Pengelolaan e-waste kata dia dapat dilakukan langsung oleh produsen penghasil maupun pihak ketiga, terutama yang telah memenuhi syarat sebagai pengelola limbah B3. "Jika akan diangkut maka harus menggunakan pengangkutan limbah B3," kata Vivien Rabu (21/12/21).

Secara administrasi, setiap pengelola e-waste wajib mencantumkan pengelolaannya dalam dokumen Persetujuan Lingkungan yang dimiliki. Pengelola harus mengajukan persetujuan teknis terlebih dulu ke Direktorat Jenderal pengelolaan Sampah, Limbah dan B3 (Ditjen PSLB3).

Mekanisme pengelolaan e-waste yang bersumber dari sampah rumah tangga sedikit berbeda. Tahap penyimpanan dan pengumpulan e-waste rumah tangga tetap mengikuti rezim sampah, sampai pada titik tertentu. "Misalnya di tempat penampungan sampah elektronik sementara yakni dropping point." Tahap selanjutnya, dari dropping point harus diperlakukan sebagai limbah B3.

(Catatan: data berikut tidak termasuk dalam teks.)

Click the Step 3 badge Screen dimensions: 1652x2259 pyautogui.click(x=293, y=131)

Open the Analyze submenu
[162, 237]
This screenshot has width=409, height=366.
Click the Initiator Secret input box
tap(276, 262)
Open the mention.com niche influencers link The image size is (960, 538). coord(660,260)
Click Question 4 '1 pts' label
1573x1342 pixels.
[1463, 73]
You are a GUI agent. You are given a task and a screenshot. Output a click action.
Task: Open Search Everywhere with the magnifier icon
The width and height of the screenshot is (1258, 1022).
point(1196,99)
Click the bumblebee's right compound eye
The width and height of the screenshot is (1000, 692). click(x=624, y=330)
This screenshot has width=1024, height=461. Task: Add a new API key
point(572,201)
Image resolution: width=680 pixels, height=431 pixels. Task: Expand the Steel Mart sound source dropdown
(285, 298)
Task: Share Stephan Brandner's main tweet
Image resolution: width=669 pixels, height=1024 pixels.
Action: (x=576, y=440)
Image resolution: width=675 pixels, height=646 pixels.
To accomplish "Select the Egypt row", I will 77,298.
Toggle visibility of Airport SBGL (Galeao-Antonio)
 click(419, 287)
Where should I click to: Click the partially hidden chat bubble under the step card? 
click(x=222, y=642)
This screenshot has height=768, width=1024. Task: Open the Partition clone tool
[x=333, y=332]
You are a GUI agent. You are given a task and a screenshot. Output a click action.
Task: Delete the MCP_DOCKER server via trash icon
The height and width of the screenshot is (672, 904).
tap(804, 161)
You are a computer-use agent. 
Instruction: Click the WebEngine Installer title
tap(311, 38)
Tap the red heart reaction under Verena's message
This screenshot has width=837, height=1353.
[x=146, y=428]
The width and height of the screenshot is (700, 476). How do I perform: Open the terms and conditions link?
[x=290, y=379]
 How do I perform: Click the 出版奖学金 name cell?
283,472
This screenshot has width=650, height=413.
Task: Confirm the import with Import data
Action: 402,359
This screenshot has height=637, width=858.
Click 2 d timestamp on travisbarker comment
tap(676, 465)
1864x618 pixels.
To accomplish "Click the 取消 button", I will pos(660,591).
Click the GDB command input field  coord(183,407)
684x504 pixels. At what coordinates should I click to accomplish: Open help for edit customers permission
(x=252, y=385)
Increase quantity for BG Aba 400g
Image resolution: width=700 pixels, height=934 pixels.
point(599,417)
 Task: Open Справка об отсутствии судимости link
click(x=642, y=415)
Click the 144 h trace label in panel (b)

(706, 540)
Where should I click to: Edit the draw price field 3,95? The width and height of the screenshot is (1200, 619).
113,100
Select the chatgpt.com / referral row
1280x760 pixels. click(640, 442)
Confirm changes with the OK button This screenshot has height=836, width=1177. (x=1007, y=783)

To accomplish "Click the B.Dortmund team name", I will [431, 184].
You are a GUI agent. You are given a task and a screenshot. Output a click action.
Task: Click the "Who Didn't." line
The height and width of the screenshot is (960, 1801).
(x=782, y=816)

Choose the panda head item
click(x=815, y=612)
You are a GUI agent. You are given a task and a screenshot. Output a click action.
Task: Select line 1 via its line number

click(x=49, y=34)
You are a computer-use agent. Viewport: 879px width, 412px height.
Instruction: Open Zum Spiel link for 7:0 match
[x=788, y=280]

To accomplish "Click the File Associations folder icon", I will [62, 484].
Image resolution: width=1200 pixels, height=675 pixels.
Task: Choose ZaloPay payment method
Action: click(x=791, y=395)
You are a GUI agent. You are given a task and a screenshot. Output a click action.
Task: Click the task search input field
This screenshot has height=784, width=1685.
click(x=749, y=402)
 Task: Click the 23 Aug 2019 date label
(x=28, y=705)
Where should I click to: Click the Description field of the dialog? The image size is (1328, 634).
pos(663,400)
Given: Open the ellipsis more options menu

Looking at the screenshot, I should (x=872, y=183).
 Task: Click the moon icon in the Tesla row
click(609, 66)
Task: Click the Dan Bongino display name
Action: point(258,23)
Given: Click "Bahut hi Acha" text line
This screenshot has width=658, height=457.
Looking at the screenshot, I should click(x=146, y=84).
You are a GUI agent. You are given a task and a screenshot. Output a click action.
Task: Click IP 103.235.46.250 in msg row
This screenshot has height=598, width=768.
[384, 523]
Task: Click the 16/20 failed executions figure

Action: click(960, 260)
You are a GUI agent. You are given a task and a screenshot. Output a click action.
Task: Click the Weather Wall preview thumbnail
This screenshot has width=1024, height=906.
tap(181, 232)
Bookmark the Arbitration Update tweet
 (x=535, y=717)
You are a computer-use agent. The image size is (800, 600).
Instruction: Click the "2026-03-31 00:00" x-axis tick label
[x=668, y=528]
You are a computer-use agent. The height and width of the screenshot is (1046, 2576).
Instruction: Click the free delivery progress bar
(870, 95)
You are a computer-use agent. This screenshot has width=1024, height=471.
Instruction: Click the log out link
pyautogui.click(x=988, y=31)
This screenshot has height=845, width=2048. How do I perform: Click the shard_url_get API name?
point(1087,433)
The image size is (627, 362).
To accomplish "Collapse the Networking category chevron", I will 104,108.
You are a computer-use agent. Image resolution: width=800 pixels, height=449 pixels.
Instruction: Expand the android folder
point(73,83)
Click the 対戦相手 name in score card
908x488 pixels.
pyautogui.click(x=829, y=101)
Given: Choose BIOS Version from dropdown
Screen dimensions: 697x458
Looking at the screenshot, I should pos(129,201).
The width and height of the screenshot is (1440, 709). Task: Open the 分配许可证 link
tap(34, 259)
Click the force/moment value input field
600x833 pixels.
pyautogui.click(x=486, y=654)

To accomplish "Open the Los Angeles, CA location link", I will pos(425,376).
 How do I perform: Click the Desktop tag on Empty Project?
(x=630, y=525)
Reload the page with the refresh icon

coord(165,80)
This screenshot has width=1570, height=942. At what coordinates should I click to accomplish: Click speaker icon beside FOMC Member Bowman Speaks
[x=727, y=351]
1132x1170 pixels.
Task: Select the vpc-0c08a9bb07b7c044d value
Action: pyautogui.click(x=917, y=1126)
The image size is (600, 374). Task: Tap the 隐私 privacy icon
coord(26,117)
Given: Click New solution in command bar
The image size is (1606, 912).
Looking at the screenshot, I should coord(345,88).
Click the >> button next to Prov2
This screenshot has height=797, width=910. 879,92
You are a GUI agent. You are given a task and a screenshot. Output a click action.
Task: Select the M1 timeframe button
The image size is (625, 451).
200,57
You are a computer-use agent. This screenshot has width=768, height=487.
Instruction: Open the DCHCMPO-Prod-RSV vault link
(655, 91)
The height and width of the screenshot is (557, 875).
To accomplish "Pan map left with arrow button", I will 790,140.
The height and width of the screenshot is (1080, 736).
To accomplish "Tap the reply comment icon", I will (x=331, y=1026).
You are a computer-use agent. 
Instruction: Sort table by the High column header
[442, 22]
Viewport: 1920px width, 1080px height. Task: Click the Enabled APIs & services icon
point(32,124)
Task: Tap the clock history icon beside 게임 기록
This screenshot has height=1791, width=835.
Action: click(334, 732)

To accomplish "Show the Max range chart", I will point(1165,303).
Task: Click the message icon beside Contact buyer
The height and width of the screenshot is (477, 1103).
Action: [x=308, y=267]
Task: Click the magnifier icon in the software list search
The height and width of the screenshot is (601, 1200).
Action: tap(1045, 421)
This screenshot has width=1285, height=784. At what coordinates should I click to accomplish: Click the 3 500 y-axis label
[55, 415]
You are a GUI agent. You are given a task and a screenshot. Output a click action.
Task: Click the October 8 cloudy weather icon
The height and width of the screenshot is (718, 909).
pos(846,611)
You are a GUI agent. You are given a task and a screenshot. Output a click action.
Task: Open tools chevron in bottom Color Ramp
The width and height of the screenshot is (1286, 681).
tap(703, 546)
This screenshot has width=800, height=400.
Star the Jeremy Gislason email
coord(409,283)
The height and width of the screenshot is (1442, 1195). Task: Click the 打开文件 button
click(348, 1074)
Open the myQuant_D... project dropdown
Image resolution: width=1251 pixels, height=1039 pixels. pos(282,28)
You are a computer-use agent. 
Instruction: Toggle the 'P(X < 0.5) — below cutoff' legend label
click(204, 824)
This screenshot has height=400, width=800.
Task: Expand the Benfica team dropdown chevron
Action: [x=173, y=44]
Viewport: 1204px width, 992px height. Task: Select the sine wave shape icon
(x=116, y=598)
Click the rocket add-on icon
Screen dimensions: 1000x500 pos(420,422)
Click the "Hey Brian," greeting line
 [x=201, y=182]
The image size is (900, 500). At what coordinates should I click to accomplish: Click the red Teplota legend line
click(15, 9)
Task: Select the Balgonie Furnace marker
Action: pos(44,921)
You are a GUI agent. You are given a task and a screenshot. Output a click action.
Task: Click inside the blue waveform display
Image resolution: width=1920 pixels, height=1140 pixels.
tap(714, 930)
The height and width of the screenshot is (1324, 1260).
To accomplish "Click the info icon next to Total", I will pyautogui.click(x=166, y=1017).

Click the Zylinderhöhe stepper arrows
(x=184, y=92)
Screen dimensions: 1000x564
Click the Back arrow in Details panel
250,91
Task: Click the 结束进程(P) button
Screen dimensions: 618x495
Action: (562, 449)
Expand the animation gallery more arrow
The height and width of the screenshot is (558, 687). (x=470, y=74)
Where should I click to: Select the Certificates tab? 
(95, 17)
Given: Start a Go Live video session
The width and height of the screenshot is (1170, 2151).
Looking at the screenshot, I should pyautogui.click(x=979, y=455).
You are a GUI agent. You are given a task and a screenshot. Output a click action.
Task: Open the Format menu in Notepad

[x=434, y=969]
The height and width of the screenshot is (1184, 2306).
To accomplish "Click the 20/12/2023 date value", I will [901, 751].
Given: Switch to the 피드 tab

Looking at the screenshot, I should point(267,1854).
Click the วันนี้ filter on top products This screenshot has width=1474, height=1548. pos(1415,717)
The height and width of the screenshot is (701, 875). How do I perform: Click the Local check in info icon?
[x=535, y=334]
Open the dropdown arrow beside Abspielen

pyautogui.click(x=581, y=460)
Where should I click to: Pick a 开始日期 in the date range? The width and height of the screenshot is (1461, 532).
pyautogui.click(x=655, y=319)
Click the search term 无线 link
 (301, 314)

Pengelolaan limbah elektronik juga dapat dilakukan dengan mengekspornya ke negara lain, terutama yang memiliki fasilitas atau teknologi ramah lingkungan. Namun, mekanisme ini harus mengikuti prosedur notifikasi sebagaimana tertuang dalam Konvensi Basel. Konvensi Basel mengatur tentang Perpindahan Limbah Lintas Batas. Indonesia telah meratifikasinya melalui Keputusan Presiden Nomor 61 Tahun 1993.

Secara prinsip, e-waste dibedakan dalam dua kategori berdasarkan asalnya yakni industri dan rumah tangga. Limbah elektronik industri, kini, menjadi salah satu aspek yang diperhitungkan dalam Program Penilaian Peringkat Kinerja Perusahaan (PROPER). Adapun PROPER adalah tolok ukur kinerja pengelolaan lingkungan perusahaan.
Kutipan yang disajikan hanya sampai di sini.